■ Exercise instructions ■
The task requires repeating, word for word, the lines from the one with "Instruction: Check test_cloud" through the end of the material, leaving out all pictures.

══ Data to use

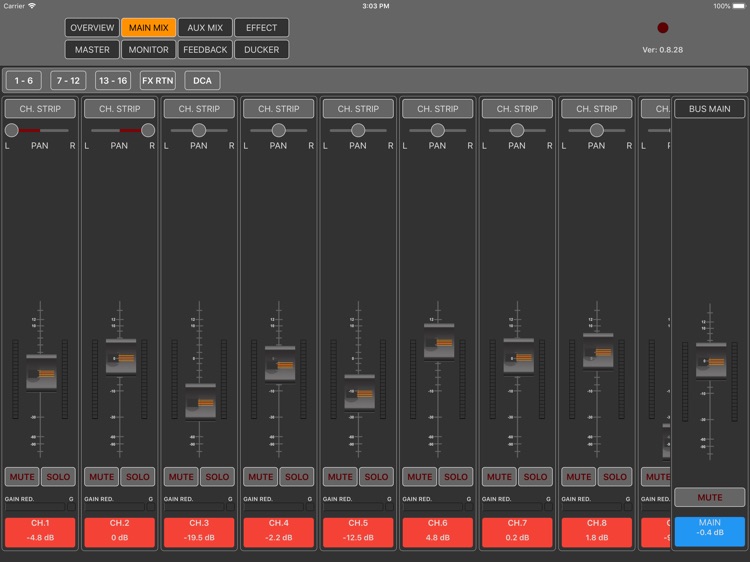
Task: Open the DUCKER page
Action: coord(261,49)
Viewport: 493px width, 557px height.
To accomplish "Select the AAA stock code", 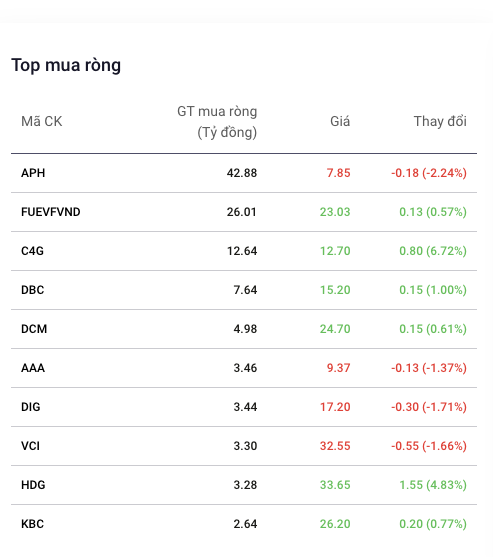I will coord(33,368).
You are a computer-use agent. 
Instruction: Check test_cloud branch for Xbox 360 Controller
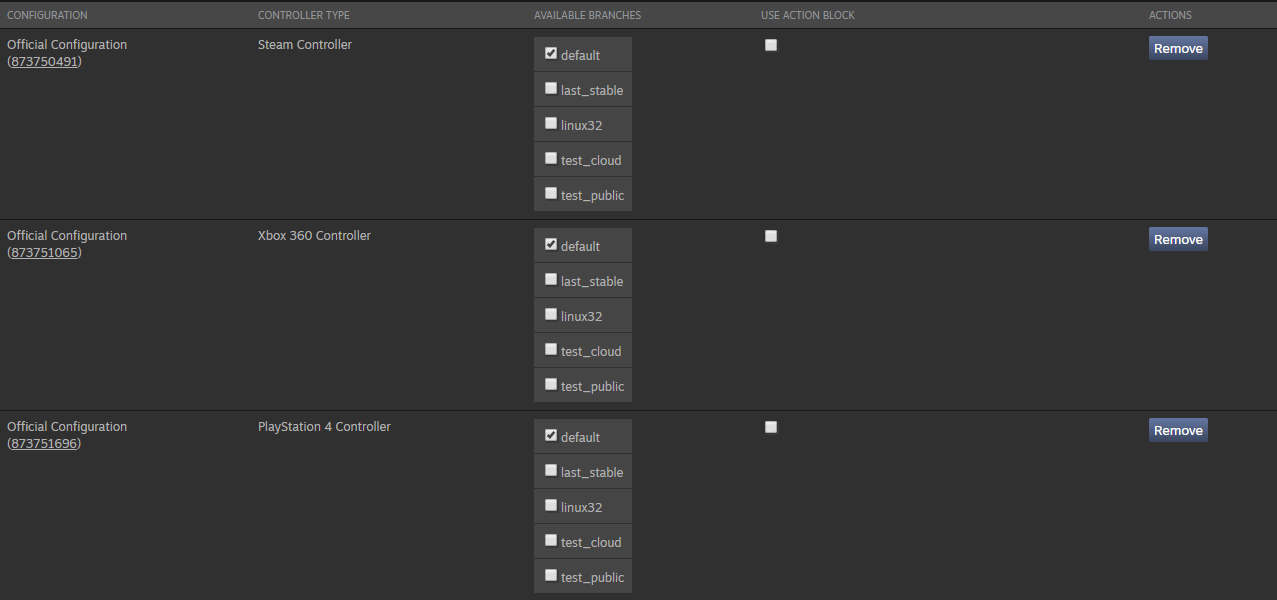pyautogui.click(x=551, y=350)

════

■ Expected output ■
Instruction: Check test_cloud branch for Xbox 360 Controller
pyautogui.click(x=551, y=350)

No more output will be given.